### Goal
Copy the items again, starting at the line with "You are a GUI" and continuing through the last line of the items, both ends included. Add 128 to every coordinate in the answers, and leave out the pictures.

### Listed entries

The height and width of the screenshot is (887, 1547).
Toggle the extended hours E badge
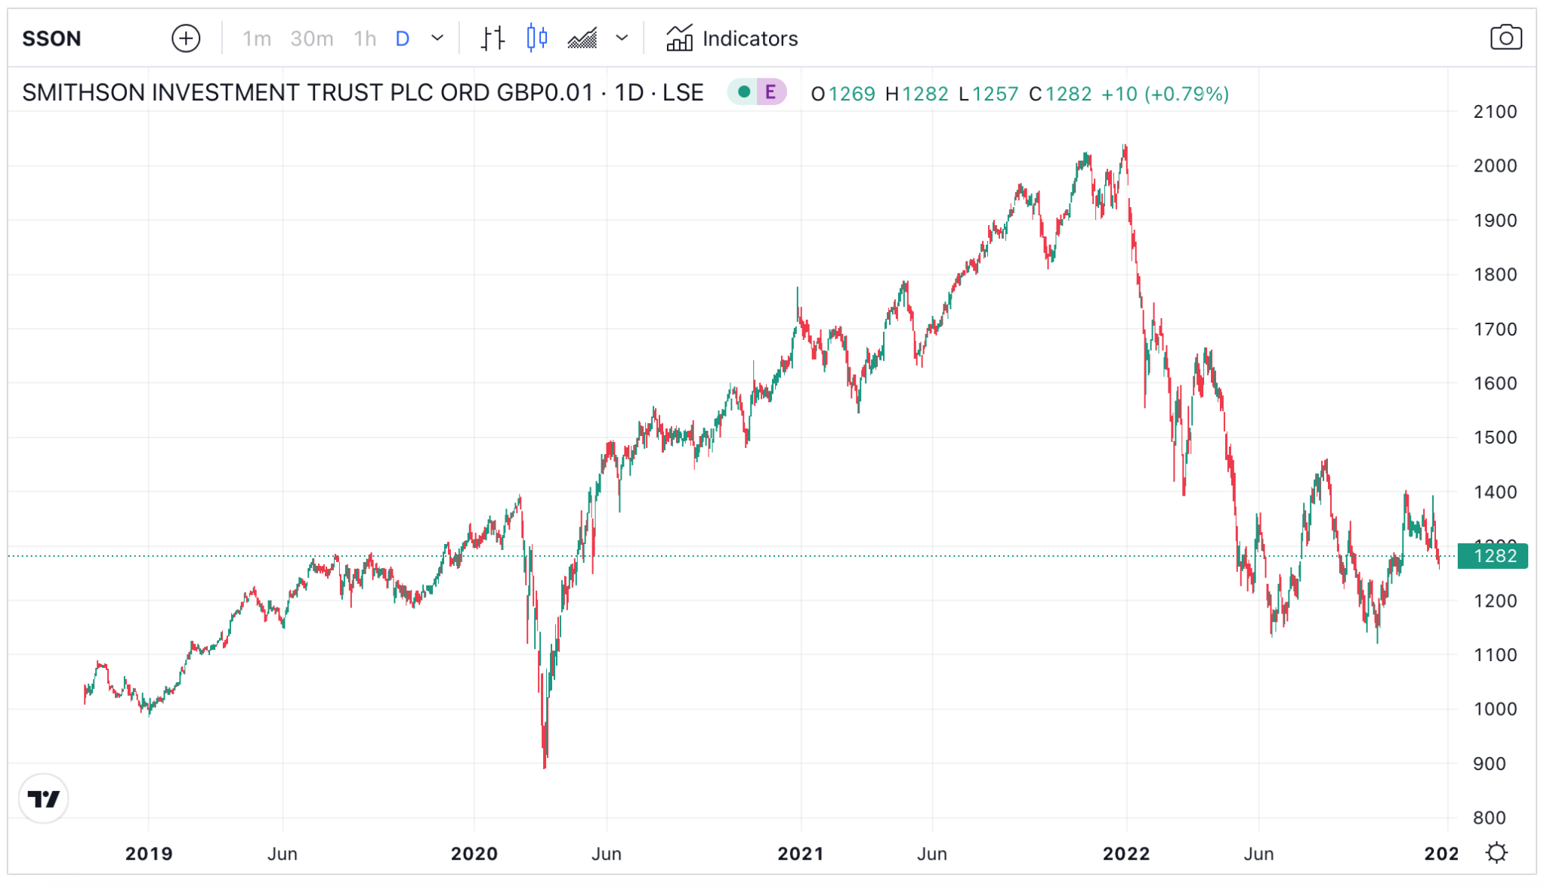[x=770, y=94]
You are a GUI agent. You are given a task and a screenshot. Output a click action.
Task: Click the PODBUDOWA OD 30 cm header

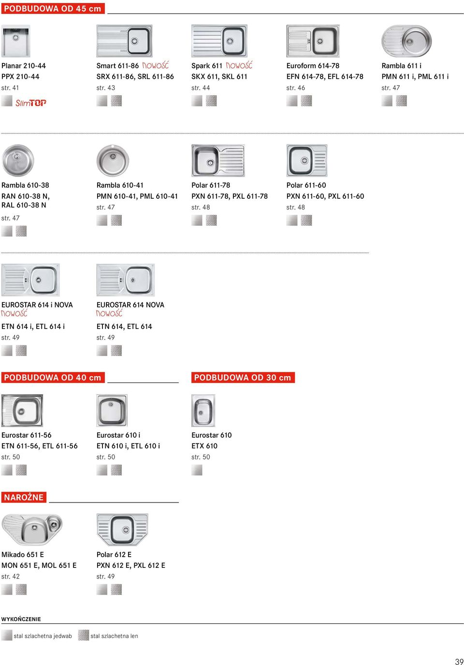pos(243,377)
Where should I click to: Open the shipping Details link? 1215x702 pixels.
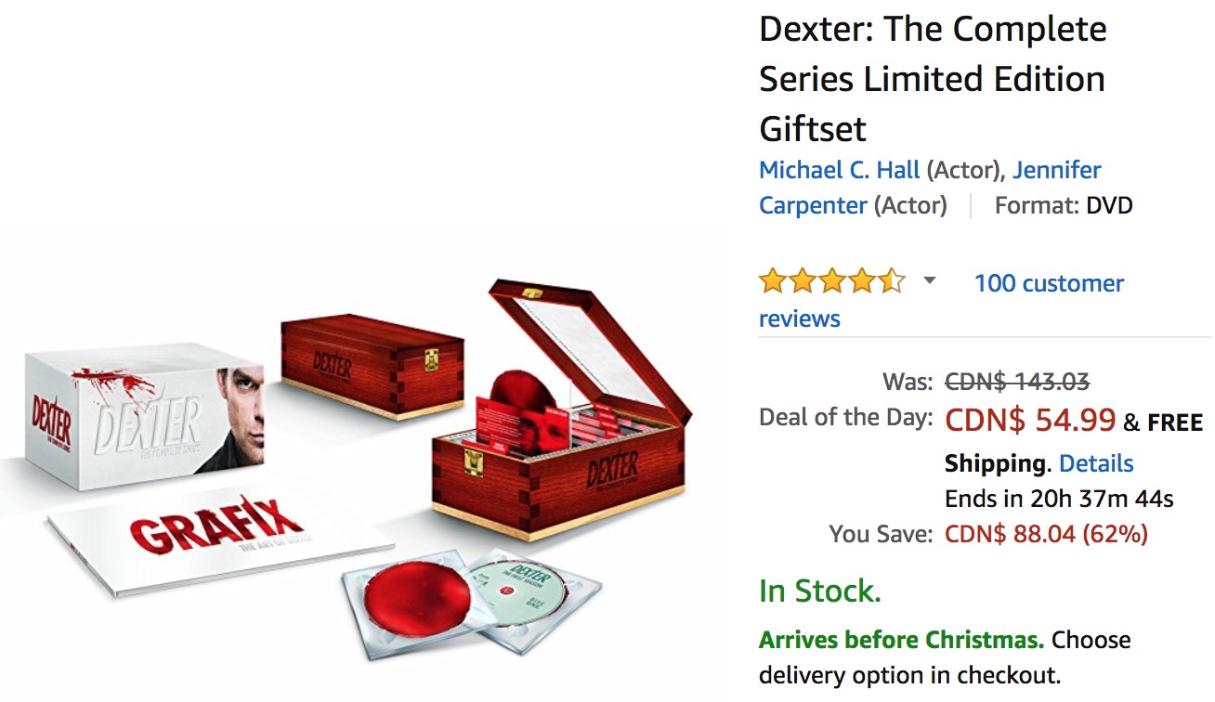click(1096, 463)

### The answer
You are a GUI agent. You are given a task and a screenshot. Output a click action.
Task: Click the PODBUDOWA OD 30 cm header

pos(371,505)
Where should I click to: Open the shipping Details link? 1215x702 pixels.
click(1224, 591)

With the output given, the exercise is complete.